Let me try asking a differnt way. How would you attach a couple of sites running on a mchine inside the firewall to a reverse proxy located at the edge? Assume that the route between the two machines was a dedicated 802.1Q tagged VLAN in a small office (actually it’s my home, but for illustration I’d like to raise the threat potential just slightly.)

Have a look at this curl output from earlier in the thread… would you interpret this as a problem with port 443 not being open. I didn’t… and I wasted a heap of time looking for the problem in the wrong place.

$ curl -v --insecure -I https://132.145.103.78/
*   Trying 132.145.103.78:443...
* TCP_NODELAY set
* Connected to 132.145.103.78 (132.145.103.78) port 443 (#0)
* ALPN, offering h2
* ALPN, offering http/1.1
* successfully set certificate verify locations:
*   CAfile: /etc/ssl/certs/ca-certificates.crt
  CApath: /etc/ssl/certs
* TLSv1.3 (OUT), TLS handshake, Client hello (1):
* TLSv1.3 (IN), TLS alert, internal error (592):
* error:14094438:SSL routines:ssl3_read_bytes:tlsv1 alert internal error
* Closing connection 0
curl: (35) error:14094438:SSL routines:ssl3_read_bytes:tlsv1 alert internal error

I just went back to the first server I tried to set up, and there were some issues. Having this bit of code:

:80   {
    root * /usr/share/caddy
    file_server
}


:443   {
    tls internal {
        on_demand
    }
    root * /usr/share/caddy
    file_server
}

helped me get the problem solved in about 2 minutes. I’ve got a few firewalls to get through, and it’s easy to make a mistake and miss something.

Next step redirecting http(s)://www.caddytest.cf → https://caddytest.cf

This is the Caddyfile I tried - I think I know why it didn’t work, but I have no clue how to fix it?
It looks like {host} includes the www. - have I got that right?

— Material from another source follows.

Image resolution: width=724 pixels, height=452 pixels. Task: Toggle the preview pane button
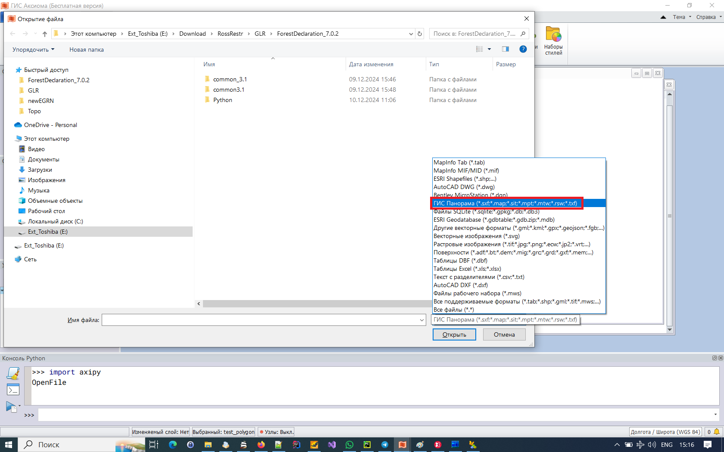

If so, how do I get rid of it.
I notice from the logs that I got a cert for www.caddytest.cf, which is a good start.

caddytest.cf:   {                                                              
   # Set this path to your site's directory.                                   
   root * /usr/share/caddy                                                     
                                                                               
   # Enable the static file server.                                            
   file_server                                                                 
                                                                               
   log {
       output file /var/lib/caddy/logs/caddytest.cf.log
   }                                    
}                                                                              

www.caddytest.cf:   {                                                              
   # Redirect www
   redir https://{host}{uri}
}

This is the output I got when I hit the url with curl.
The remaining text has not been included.